> _The task_: Reproduce the listing below with every occurrence of "bullet marker" changed to "list marker", leaving all other text unaltered.

* START Information supplied *

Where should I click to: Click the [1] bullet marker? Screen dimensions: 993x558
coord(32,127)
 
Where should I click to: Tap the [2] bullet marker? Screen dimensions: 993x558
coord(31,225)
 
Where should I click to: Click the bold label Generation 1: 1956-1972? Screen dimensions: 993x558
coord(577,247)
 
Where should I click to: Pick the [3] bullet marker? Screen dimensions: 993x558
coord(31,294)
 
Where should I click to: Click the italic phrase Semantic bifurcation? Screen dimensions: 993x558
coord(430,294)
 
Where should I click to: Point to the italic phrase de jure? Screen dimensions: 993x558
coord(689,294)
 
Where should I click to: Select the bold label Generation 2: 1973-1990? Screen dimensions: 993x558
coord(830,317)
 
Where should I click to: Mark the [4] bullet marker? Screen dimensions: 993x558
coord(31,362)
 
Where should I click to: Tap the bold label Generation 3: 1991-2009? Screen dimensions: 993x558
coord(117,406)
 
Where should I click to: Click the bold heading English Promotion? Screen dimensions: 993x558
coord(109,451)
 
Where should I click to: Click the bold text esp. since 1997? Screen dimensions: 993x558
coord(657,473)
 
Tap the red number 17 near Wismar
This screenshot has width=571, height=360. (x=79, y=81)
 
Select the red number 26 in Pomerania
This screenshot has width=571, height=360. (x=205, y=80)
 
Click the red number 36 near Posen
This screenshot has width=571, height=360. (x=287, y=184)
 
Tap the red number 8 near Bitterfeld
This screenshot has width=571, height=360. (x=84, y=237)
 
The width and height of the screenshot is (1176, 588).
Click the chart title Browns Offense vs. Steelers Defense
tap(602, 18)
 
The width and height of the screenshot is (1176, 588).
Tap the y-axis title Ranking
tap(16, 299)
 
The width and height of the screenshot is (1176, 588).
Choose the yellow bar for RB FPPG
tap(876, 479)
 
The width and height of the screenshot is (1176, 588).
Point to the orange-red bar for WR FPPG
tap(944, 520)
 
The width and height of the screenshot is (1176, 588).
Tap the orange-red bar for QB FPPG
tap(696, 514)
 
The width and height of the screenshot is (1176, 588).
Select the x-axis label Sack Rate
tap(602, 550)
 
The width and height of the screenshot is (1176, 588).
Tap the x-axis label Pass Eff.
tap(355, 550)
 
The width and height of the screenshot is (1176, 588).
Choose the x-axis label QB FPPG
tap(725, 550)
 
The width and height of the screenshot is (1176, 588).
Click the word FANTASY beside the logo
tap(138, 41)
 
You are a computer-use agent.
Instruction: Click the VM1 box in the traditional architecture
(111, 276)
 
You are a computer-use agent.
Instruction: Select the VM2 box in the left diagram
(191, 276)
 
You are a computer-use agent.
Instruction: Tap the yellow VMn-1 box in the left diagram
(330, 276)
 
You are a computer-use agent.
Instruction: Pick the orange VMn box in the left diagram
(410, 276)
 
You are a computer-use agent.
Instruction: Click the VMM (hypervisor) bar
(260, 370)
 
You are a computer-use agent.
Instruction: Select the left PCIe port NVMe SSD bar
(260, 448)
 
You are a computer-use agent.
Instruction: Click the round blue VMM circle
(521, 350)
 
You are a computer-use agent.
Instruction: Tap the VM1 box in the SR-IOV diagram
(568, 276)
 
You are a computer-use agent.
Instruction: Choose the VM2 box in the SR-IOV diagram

* END Information supplied *

> _Full answer_:
Where should I click to: Click the [1] list marker? Screen dimensions: 993x558
coord(32,127)
 
Where should I click to: Tap the [2] list marker? Screen dimensions: 993x558
coord(31,225)
 
Where should I click to: Click the bold label Generation 1: 1956-1972? Screen dimensions: 993x558
coord(577,247)
 
Where should I click to: Pick the [3] list marker? Screen dimensions: 993x558
coord(31,294)
 
Where should I click to: Click the italic phrase Semantic bifurcation? Screen dimensions: 993x558
coord(430,294)
 
Where should I click to: Point to the italic phrase de jure? Screen dimensions: 993x558
coord(689,294)
 
Where should I click to: Select the bold label Generation 2: 1973-1990? Screen dimensions: 993x558
coord(830,317)
 
Where should I click to: Mark the [4] list marker? Screen dimensions: 993x558
coord(31,362)
 
Where should I click to: Tap the bold label Generation 3: 1991-2009? Screen dimensions: 993x558
coord(117,406)
 
Where should I click to: Click the bold heading English Promotion? Screen dimensions: 993x558
coord(109,451)
 
Where should I click to: Click the bold text esp. since 1997? Screen dimensions: 993x558
coord(657,473)
 
Tap the red number 17 near Wismar
This screenshot has width=571, height=360. (x=79, y=81)
 
Select the red number 26 in Pomerania
This screenshot has width=571, height=360. (x=205, y=80)
 
Click the red number 36 near Posen
This screenshot has width=571, height=360. (x=287, y=184)
 
Tap the red number 8 near Bitterfeld
This screenshot has width=571, height=360. (x=84, y=237)
 
The width and height of the screenshot is (1176, 588).
Click the chart title Browns Offense vs. Steelers Defense
tap(602, 18)
 
The width and height of the screenshot is (1176, 588).
Tap the y-axis title Ranking
tap(16, 299)
 
The width and height of the screenshot is (1176, 588).
Choose the yellow bar for RB FPPG
tap(876, 479)
 
The width and height of the screenshot is (1176, 588).
Point to the orange-red bar for WR FPPG
tap(944, 520)
 
The width and height of the screenshot is (1176, 588).
Tap the orange-red bar for QB FPPG
tap(696, 514)
 
The width and height of the screenshot is (1176, 588).
Select the x-axis label Sack Rate
tap(602, 550)
 
The width and height of the screenshot is (1176, 588).
Tap the x-axis label Pass Eff.
tap(355, 550)
 
The width and height of the screenshot is (1176, 588).
Choose the x-axis label QB FPPG
tap(725, 550)
 
The width and height of the screenshot is (1176, 588).
Click the word FANTASY beside the logo
tap(138, 41)
 
You are a computer-use agent.
Instruction: Click the VM1 box in the traditional architecture
(111, 276)
 
You are a computer-use agent.
Instruction: Select the VM2 box in the left diagram
(191, 276)
 
You are a computer-use agent.
Instruction: Tap the yellow VMn-1 box in the left diagram
(330, 276)
 
You are a computer-use agent.
Instruction: Pick the orange VMn box in the left diagram
(410, 276)
 
You are a computer-use agent.
Instruction: Click the VMM (hypervisor) bar
(260, 370)
 
You are a computer-use agent.
Instruction: Select the left PCIe port NVMe SSD bar
(260, 448)
 
You are a computer-use agent.
Instruction: Click the round blue VMM circle
(521, 350)
 
You are a computer-use agent.
Instruction: Tap the VM1 box in the SR-IOV diagram
(568, 276)
 
You are a computer-use agent.
Instruction: Choose the VM2 box in the SR-IOV diagram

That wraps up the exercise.